## Problem
Look through the lines below and extract any with the word "Cases".

[Stored data]
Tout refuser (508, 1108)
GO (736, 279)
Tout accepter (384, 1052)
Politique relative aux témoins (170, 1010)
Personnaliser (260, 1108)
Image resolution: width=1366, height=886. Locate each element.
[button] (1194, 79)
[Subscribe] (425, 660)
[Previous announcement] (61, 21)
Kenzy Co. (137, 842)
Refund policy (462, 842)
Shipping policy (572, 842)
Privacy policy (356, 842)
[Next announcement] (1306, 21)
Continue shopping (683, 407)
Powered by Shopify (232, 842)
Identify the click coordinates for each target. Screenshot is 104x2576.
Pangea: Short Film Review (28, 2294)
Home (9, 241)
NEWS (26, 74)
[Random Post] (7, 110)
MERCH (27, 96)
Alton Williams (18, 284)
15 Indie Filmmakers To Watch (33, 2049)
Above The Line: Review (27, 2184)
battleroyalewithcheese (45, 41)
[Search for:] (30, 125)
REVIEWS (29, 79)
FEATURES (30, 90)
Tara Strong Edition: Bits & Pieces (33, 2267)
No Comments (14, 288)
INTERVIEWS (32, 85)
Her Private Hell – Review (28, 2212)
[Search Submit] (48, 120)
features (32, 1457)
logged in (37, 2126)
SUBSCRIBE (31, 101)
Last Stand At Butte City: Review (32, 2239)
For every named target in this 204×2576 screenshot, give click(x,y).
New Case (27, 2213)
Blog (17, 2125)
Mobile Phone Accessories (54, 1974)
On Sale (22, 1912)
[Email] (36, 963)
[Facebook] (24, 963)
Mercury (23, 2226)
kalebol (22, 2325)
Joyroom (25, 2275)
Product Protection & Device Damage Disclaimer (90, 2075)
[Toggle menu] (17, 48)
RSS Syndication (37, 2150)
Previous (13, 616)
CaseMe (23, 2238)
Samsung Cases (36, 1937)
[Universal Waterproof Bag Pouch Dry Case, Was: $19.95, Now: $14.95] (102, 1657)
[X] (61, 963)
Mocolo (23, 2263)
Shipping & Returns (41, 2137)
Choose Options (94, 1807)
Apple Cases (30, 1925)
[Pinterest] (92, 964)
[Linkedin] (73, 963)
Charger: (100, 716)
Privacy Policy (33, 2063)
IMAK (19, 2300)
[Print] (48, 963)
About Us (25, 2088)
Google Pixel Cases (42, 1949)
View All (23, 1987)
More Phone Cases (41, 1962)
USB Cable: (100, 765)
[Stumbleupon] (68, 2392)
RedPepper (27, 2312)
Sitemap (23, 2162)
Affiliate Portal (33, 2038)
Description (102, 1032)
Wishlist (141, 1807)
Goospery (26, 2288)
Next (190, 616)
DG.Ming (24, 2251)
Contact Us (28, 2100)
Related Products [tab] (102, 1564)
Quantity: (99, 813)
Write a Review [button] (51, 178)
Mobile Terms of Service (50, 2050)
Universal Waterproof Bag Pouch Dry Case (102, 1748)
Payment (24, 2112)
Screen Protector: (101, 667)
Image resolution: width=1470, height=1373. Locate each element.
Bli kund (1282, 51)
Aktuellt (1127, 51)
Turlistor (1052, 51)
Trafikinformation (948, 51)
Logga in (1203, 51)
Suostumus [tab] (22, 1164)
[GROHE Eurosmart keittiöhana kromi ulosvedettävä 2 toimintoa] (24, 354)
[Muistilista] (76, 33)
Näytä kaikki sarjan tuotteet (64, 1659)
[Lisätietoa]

## Answer box
Samsung Cases (36, 1937)
Apple Cases (30, 1925)
Google Pixel Cases (42, 1949)
More Phone Cases (41, 1962)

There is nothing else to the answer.